According to the International Organization for Standardization (IOS) the term is too vague to be meaningful. The US Environmental Protection Agency (USEPA) agrees, but only to a point. The USEPA created the international Energy Star program in an attempt to provide the manufacturers of goods with a voluntary labeling system for promoting energy efficient products.
In the 1990’s when the program was started, it was only applied to appliances and electronics. However, today entire homes and home offices are able to gain Energy Star certification. The only criteria is the building must use 15% less energy than a standard home built to the 2004 International Residential Code. How does a home achieve that rating? The things at the top of the list for getting an Energy Star rating are not surprising: insulation, high performance windows, tight construction and ducting, energy efficient cooling and heating systems and Energy Star certified products (appliances, lighting, water heaters).

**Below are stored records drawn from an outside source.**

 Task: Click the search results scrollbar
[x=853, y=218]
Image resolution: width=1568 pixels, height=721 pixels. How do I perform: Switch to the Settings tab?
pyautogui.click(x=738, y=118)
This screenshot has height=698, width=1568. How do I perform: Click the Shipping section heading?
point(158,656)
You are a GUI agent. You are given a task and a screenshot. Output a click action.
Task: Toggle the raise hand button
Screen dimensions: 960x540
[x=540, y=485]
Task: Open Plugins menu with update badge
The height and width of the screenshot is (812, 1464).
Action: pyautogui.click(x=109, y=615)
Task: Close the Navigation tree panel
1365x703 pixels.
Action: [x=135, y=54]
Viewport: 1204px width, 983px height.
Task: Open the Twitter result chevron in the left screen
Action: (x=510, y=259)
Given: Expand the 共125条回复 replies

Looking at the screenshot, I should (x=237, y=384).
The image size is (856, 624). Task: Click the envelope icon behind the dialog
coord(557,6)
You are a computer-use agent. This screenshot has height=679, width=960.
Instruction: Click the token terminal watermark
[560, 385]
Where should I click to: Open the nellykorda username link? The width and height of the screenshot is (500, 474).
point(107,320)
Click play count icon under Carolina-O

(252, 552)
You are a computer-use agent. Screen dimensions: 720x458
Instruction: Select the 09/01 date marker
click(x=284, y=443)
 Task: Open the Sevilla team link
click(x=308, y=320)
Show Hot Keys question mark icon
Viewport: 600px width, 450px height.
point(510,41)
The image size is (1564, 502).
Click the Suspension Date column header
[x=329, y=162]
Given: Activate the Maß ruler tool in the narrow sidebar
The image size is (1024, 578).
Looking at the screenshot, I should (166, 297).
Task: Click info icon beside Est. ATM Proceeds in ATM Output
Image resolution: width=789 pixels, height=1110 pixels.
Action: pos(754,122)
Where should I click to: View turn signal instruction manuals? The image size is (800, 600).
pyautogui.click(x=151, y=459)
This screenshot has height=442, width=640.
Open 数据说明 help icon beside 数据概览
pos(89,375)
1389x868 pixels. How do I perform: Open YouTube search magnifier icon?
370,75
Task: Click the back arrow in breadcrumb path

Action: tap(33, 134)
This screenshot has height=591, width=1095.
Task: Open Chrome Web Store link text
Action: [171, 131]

Now, in reference to insulation specifically, its efficiency is measured according to R-value. An R-value is a mathematical calculation which produces the level of thermal resistance a building has. For the average North American home insulated with traditional fiberglass batts, R-value sits at between 3.1 and 4.3 per square inch. Blown in fiberglass insulation has a typical R-value between 2 and 4 per square inch. According to the US Department of Energy, the same home insulated with spray foam polyurethane insulation will have an R-value between 7 and 8 per square inch. Clearly a home insulated with spray foam would be well on its way to achieving an Energy Star rating, even without installing LED lighting and thermal windows.
When a building is insulated with polyurethane foam, the costs of heating and cooling will undoubtedly be vastly reduced. Many spray foam manufacturers report that energy costs can be reduced by up to 40%; a claim that is both highly likely and easily attainable. With such a diminished use of energy, there is less demand for petroleum-based products and fossil fuels, resulting in a smaller carbon footprint being left on our planet.
We are halfway to answering our title question, is spray foam insulation really green? Now we know its immense potential for energy savings, but what about the manufacture of the foam itself? In the case of spray foam, the two substances that come together to produce the foam must remain separate until the time of application. Those two things are polyol (a naturally occurring alcohol) and diisocyanate (a group of organic compounds derived from plant and animal materials). When they are brought together with water, an exothermic reaction takes place producing the polyurethane foam. Although the foam is produced from organic substances, it does not breakdown over time – a good thing for insulation applications, but where does it go when it is no longer needed?